Jakarta (tutur.co.id) — Nilai tukar dolar Amerika Serikat (AS) terus menguat terhadap rupiah dan nyaris menembus level psikologis Rp 18.000 di tengah meningkatnya tekanan global dan domestik.
Berdasarkan data Investing pada Kamis (28/5/2026), dolar AS sempat menyentuh level Rp 17.949 dengan pergerakan harian berada di kisaran Rp 17.772 hingga Rp 17.995.
Sementara itu, data Google Finance mencatat dolar AS sempat berada di level Rp 17.904 pada pukul 04.00 UTC. Namun setelah itu, posisi dolar AS bergerak ke level Rp 17.850 atau menguat sekitar 0,37%.
Pengamat komoditas dan mata uang Ibrahim Assuaibi menilai pelemahan rupiah dipicu kombinasi sentimen eksternal dan domestik yang terjadi secara bersamaan sehingga mendorong investor mengalihkan dana ke aset safe haven seperti dolar AS.
“Tekanan terhadap rupiah saat ini berasal dari faktor eksternal dan internal yang terjadi secara bersamaan,” ujar Ibrahim dalam keterangannya.
Dari faktor eksternal, pasar tengah mencermati meningkatnya tensi geopolitik di Timur Tengah setelah konflik antara Amerika Serikat dan Iran kembali memanas.
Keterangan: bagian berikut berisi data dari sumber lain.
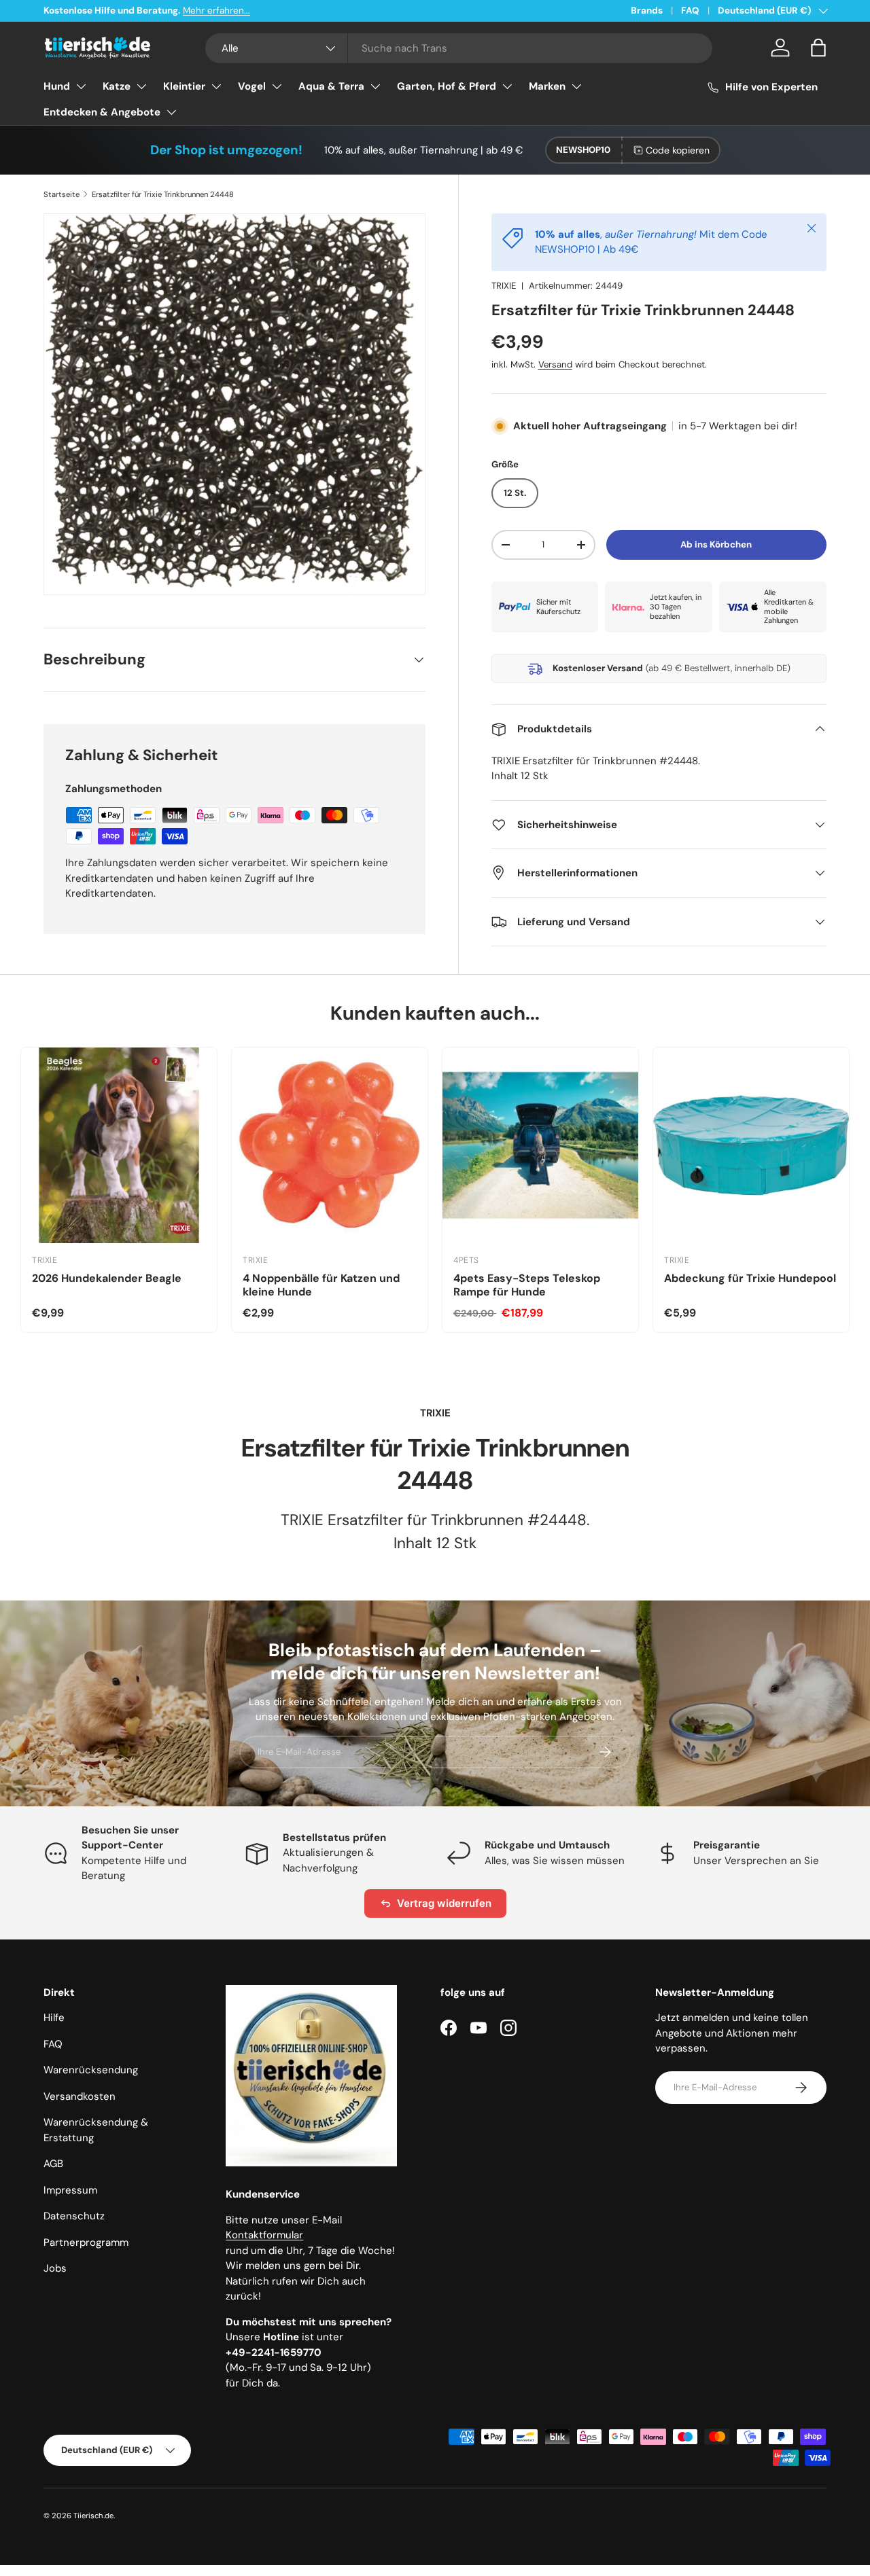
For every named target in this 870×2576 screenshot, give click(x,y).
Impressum (70, 2190)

Kondisi tersebut meningkatkan kekhawatiran investor terhadap potensi gangguan distribusi energi global, khususnya di jalur perdagangan minyak Selat Hormuz.
Selain itu, ekspektasi pasar bahwa bank sentral AS atau The Federal Reserve (The Fed) akan mempertahankan suku bunga tinggi lebih lama turut menjadi sentimen negatif bagi mata uang negara berkembang, termasuk rupiah.
Tingginya harga energi dinilai berpotensi mendorong inflasi global tetap tinggi sehingga mempersempit ruang pelonggaran kebijakan moneter The Fed dalam waktu dekat.
“Kondisi tersebut membuat arus modal asing cenderung keluar dari pasar negara berkembang, termasuk Indonesia,” jelas Ibrahim.
Dari sisi domestik, tekanan terhadap rupiah dipengaruhi meningkatnya kebutuhan dolar AS untuk impor minyak, pembayaran dividen perusahaan, serta kewajiban pembayaran utang luar negeri yang jatuh tempo.
Pelaku pasar juga masih mencermati kondisi fiskal nasional dan efektivitas berbagai program pemerintah yang dinilai dapat mempengaruhi persepsi investor terhadap stabilitas ekonomi Indonesia.
Menurut Ibrahim, ruang stabilisasi rupiah oleh Bank Indonesia (BI) saat ini menjadi semakin terbatas meski bank sentral telah melakukan berbagai langkah intervensi di pasar valuta asing.
“BI sudah melakukan intervensi semaksimal mungkin, tetapi tekanan pasar memang masih cukup besar,” ujarnya.